In another drugstore chain consolidation, CVS Corp. said yesterday it will acquire Revco DS Inc. for $3.7 billion in stock and assumed debt to form one of the nation's largest drugstore chains with $13 billion in annual revenues.

The combined company will be called CVS and will be based in Woonsocket, R.I., where CVS is currently based. The new

company will have more stores than any chain in the country -- approximately 4,000 in 24 states and Washington -- and be second only to Walgreen Co. of Illinois in annual revenues. CVS said it would push immediately into areas in the south where it does not have a large presence.

CVS stock rose $3.125 to close at $47.125 yesterday; Revco stock rose $3 to $41.

The merger is the continuation of a trend toward increasing consolidation in health-care delivery, said Alan Lyles, assistant professor at the Johns Hopkins University, School of Hygiene and Public Health.

Rite Aid Corp. bought Thrifty Payless for $2.41 million and J. C. Penney Co. has announced it will buy Eckerd Corp.
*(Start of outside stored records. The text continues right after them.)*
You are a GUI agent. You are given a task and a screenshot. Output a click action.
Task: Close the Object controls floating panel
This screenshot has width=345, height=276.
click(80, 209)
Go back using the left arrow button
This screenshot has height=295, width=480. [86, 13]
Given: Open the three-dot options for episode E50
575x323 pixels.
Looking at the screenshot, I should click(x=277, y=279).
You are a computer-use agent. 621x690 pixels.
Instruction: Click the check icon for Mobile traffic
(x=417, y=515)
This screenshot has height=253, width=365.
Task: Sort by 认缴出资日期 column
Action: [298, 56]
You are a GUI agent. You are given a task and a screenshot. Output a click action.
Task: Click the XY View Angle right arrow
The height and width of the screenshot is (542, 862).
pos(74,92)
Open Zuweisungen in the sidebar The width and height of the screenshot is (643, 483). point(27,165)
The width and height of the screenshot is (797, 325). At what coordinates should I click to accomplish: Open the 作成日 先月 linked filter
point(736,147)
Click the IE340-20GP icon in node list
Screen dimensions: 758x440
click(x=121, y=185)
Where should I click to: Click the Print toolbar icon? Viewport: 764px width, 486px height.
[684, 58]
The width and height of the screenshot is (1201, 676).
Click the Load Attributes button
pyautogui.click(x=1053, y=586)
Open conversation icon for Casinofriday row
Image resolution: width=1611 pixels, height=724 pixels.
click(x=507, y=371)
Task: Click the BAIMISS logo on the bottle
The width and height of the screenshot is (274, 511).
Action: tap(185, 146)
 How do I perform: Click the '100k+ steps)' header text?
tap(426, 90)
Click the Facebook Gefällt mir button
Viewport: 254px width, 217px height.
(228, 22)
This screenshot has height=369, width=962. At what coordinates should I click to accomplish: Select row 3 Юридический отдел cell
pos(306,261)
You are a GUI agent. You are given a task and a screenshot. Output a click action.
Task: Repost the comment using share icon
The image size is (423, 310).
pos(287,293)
The largest drugstore chains can be more competitive in gaining contracts with health maintenance organizations because they can offer wider distribution.

A combined company will have economies of scale. CVS and Revco said in a statement issued jointly that a combined entity would be expected to produce $100 million in annual cost savings.

CVS is the nation's fifth largest drugstore chain by store count and sales volume, operating 1,409 stores in 14 states, primarily in the Northeast and Mid-Atlantic regions.

Revco, based in Twinsburg, Ohio, has annual sales of approximately $6 billion and 2,600 stores in the Midwest, Southeast and East. Its stock price has doubled since Rite Aid Corp. attempted to purchase it in April and the deal fell apart. Rite Aid has 3,500 stores and $10 billion in revenues.

New stores planned

If approved by the Federal Trade Commission, the transaction would take place by mid-year, according to a statement issued yesterday by the two companies.

CVS will implement an aggressive store-opening program calling for approximately 300 new stores or relocations per year.

The merger did not appear to worry local, independent drugstore owners.

"I think it will have little effect on my business," said Michael G. Bronfein, president and chief executive officer of NeighborCare.

While the national drugstore chains sell everything from motor oil to toothpaste, NeighborCare, Bronfein said, has defined its market as specialized patients who need to establish a personal relationship with a pharmacist.

Under the agreement, Revco shareholders will exchange each of their shares for CVS stock that is worth $42.11 at yesterday's closing price. CVS also is assuming about $900 million of Revco debt.